===== Data lines =====

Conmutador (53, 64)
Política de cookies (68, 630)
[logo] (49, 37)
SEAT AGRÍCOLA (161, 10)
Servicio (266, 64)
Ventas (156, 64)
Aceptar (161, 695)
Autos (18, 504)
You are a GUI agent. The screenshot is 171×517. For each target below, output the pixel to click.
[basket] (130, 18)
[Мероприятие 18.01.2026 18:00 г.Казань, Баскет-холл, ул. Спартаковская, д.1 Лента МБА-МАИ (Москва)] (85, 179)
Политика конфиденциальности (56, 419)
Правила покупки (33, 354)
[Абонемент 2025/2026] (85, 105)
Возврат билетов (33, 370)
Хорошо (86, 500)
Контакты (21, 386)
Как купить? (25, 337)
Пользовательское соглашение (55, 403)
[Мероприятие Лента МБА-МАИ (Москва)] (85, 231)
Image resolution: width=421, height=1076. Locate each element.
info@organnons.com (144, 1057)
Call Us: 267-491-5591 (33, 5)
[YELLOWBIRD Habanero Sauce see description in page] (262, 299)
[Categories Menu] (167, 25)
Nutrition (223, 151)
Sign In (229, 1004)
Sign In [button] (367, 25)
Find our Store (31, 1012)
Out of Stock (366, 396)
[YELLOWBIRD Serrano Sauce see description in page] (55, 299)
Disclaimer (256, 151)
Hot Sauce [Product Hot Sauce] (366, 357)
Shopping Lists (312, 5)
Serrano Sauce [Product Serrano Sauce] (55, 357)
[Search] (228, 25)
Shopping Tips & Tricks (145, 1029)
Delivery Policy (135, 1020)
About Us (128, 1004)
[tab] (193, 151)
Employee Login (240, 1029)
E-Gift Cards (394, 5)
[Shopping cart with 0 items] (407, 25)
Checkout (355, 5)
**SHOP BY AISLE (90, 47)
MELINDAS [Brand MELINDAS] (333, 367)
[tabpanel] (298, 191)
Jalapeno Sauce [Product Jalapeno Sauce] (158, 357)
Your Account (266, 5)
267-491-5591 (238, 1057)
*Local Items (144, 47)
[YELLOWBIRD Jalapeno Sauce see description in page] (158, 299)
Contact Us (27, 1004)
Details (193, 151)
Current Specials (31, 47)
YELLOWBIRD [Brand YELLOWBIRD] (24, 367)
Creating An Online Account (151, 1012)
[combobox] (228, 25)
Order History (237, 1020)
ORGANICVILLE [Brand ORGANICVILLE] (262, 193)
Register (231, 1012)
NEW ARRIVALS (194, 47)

=====

Rewrite every line of the listing above, swapping each occurrence of "Sign In" for "Log In" and leaving everything else unchanged.

> _Written response_:
Conmutador (53, 64)
Política de cookies (68, 630)
[logo] (49, 37)
SEAT AGRÍCOLA (161, 10)
Servicio (266, 64)
Ventas (156, 64)
Aceptar (161, 695)
Autos (18, 504)
You are a GUI agent. The screenshot is 171×517. For each target below, output the pixel to click.
[basket] (130, 18)
[Мероприятие 18.01.2026 18:00 г.Казань, Баскет-холл, ул. Спартаковская, д.1 Лента МБА-МАИ (Москва)] (85, 179)
Политика конфиденциальности (56, 419)
Правила покупки (33, 354)
[Абонемент 2025/2026] (85, 105)
Возврат билетов (33, 370)
Хорошо (86, 500)
Контакты (21, 386)
Как купить? (25, 337)
Пользовательское соглашение (55, 403)
[Мероприятие Лента МБА-МАИ (Москва)] (85, 231)
Image resolution: width=421, height=1076. Locate each element.
info@organnons.com (144, 1057)
Call Us: 267-491-5591 (33, 5)
[YELLOWBIRD Habanero Sauce see description in page] (262, 299)
[Categories Menu] (167, 25)
Nutrition (223, 151)
Log In (229, 1004)
Log In [button] (367, 25)
Find our Store (31, 1012)
Out of Stock (366, 396)
[YELLOWBIRD Serrano Sauce see description in page] (55, 299)
Disclaimer (256, 151)
Hot Sauce [Product Hot Sauce] (366, 357)
Shopping Lists (312, 5)
Serrano Sauce [Product Serrano Sauce] (55, 357)
[Search] (228, 25)
Shopping Tips & Tricks (145, 1029)
Delivery Policy (135, 1020)
About Us (128, 1004)
[tab] (193, 151)
Employee Login (240, 1029)
E-Gift Cards (394, 5)
[Shopping cart with 0 items] (407, 25)
Checkout (355, 5)
**SHOP BY AISLE (90, 47)
MELINDAS [Brand MELINDAS] (333, 367)
[tabpanel] (298, 191)
Jalapeno Sauce [Product Jalapeno Sauce] (158, 357)
Your Account (266, 5)
267-491-5591 (238, 1057)
*Local Items (144, 47)
[YELLOWBIRD Jalapeno Sauce see description in page] (158, 299)
Contact Us (27, 1004)
Details (193, 151)
Current Specials (31, 47)
YELLOWBIRD [Brand YELLOWBIRD] (24, 367)
Creating An Online Account (151, 1012)
[combobox] (228, 25)
Order History (237, 1020)
ORGANICVILLE [Brand ORGANICVILLE] (262, 193)
Register (231, 1012)
NEW ARRIVALS (194, 47)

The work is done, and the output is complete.